Но Бажена думала. И краснела от того, какая она все-таки глупая, не соблюдающая приличия девушка. Точнее, мечтающая их не соблюдать. Что, может быть, было еще хуже.
Родители никогда никуда не отпустят Бажену. В Институт особенно. Даже просто учиться. Отдадут только в руки мужа. И даже тогда, наверно, будут приезжать и давать ему советы, как управляться с женой.
— Нет, — ответил Драгомир. — Этому учит жизнь. Вы тоже научитесь. Я уверен, вы способны увидеть многое. Но сначала вам придется пройти босой по острым осколкам. Истина всегда острее ножа.

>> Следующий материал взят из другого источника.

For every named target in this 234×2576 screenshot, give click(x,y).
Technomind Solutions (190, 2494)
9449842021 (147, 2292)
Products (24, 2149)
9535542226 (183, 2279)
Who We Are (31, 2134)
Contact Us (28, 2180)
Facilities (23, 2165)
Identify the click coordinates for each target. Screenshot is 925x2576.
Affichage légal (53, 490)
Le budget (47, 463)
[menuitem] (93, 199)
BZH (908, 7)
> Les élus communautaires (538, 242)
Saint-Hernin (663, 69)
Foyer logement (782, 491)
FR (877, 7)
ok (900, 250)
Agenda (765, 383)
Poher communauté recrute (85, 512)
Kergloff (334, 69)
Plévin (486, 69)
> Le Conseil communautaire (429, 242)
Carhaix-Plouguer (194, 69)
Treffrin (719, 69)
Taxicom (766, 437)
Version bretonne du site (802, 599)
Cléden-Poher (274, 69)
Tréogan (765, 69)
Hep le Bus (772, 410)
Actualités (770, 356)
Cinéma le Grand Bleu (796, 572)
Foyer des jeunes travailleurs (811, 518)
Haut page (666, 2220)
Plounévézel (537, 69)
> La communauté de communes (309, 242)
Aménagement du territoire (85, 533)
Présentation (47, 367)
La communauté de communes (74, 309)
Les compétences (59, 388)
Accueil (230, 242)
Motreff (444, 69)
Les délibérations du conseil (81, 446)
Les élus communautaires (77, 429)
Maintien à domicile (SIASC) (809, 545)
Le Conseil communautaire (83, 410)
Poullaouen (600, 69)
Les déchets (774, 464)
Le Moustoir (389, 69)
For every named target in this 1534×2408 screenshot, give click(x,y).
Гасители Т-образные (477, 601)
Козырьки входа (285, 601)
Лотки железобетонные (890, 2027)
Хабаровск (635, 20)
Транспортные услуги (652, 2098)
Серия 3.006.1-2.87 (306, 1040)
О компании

— Как будто истина не может быть доброй, — без запала, но все-таки с некоторым вызовом возразила Бажена.
— Не может. Я таких не видел.
— Значит, вам не повезло.
Драгомир улыбнулся.
— Может быть, — как-то слишком покорно согласился он.
Прогудели Медные часы. Бажена машинально сосчитала удары и в ужасе вскочила на ноги.
— Мне пора. Я давно должна быть дома.
Мужчина встал.
— Я вас…
— Нет! — Вена даже руку выставила ладонью к собеседнику, словно пыталась удержать его на расстоянии. — Не надо, мой экипаж рядом.
— Вы обиделись, — не столько спросил, сколько констатировал факт Драгомир.
Бажена посмотрела в темно-зеленые глаза.
— Правда и должна быть острой, разве не это вы говорили?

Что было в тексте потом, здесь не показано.